On Wed, Aug 23, 2006 at 09:09:31AM +0200, Sven Luther wrote:
> As i have warned you on irc, when you first asked the kernel team about this
> GR, i think that the whole reasoning you propose is flawed, based on patently
> wrong assumptions. 

> There is no way you can just decide that firmware is not code, especially as
> there is overwhelming evidence in some case that it is indeed code (or
> microcode as some call it),

This GR doesn't use the word 'code'.

> Furthermore, if you start going down this way, ignoring blatant issues like
> the lack of source code for those firmware blobs, some of which are defacto
> under GPL, and thus becoming fully non-distributable, and making the linux
> kernel non-distributable,

This is FUD.  Nothing in this proposal says that we will ignore licenses
when distributing firmware or any other works.

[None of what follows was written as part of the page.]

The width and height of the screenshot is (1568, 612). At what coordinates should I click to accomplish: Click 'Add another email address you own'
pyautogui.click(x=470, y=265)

>   1) We aknowledge that there are some firmware blobs which consist of actual
>   code running on an processor embedded in a peripheral device, or
>   configuration code for fpgas and such, as opposed to pure register dumps,
>   which need actual source code to be considered free enough to pass the DFSG.

>   2) But, as the removal of those firmwares and drivers cause a major
>   inconvenience on the usability of the system, and

>   3) Peripherals allowing for uploadable firmwares are orders of magnitude
>   more free than peripheral where everything is hardcoded, or peripherals
>   where the firmware blob is embedded on a rom or flash or similar.

>   4) Upstream has long resisted considering the firmware situation, and is now
>   slowly setting up infrastucture to handle these cases, and removing those
>   firmwares from the main linux code, so the problem, will solve itself in the
>   future.

>   5) There is no way the kernel team alone or even with help, can solve all
>   the legal and technical issues in a timely fashion in order to not let the
>   etch release slip.

>   6) Given the above, and the fact that every past release of debian included
>   those non-free firmware blobs, the fact of delaying etch in order to solve
>   the issue, or releaseing etch with the non-free firmware blobs and then
>   working the solution, is not going to change anything with respect of the
>   released and development versions of debian.

>   6) We thus ask the project to temporarily waive the DFSG requirement for
>   those non-free firmware blobs, in order to let the etch release to ship in a
>   timely fashion, and let us work on these issues, within the kernel and
>   related affected teams, the project as a whole (The DPL could mandate a
>   delegate or delegate team to contact manufacturers and such), but also
>   upstream, in a calm and posed way, not hurried by the needs of the release,
>   and other such pressure.

> I welcome help to turn the above in a GR, as i believe that this would be a
> better and more honest way to allow non-free firmware in main, in all good
> concience.

I would prefer it if you would strike references to "non-free" in the above
and replace them with the term "sourceless", to keep the scope the same as
the current GR proposal.  With that change made, I would encourage you to
propose the above as a formal amendment -- I would reject the amendment, of
course, since it doesn't agree with my views on the matter, but I think it's
a viewpoint that deserves to be represented on the ballot.

-- 
Steve Langasek                   Give me a lever long enough and a Free OS
Debian Developer                   to set it on, and I can move the world.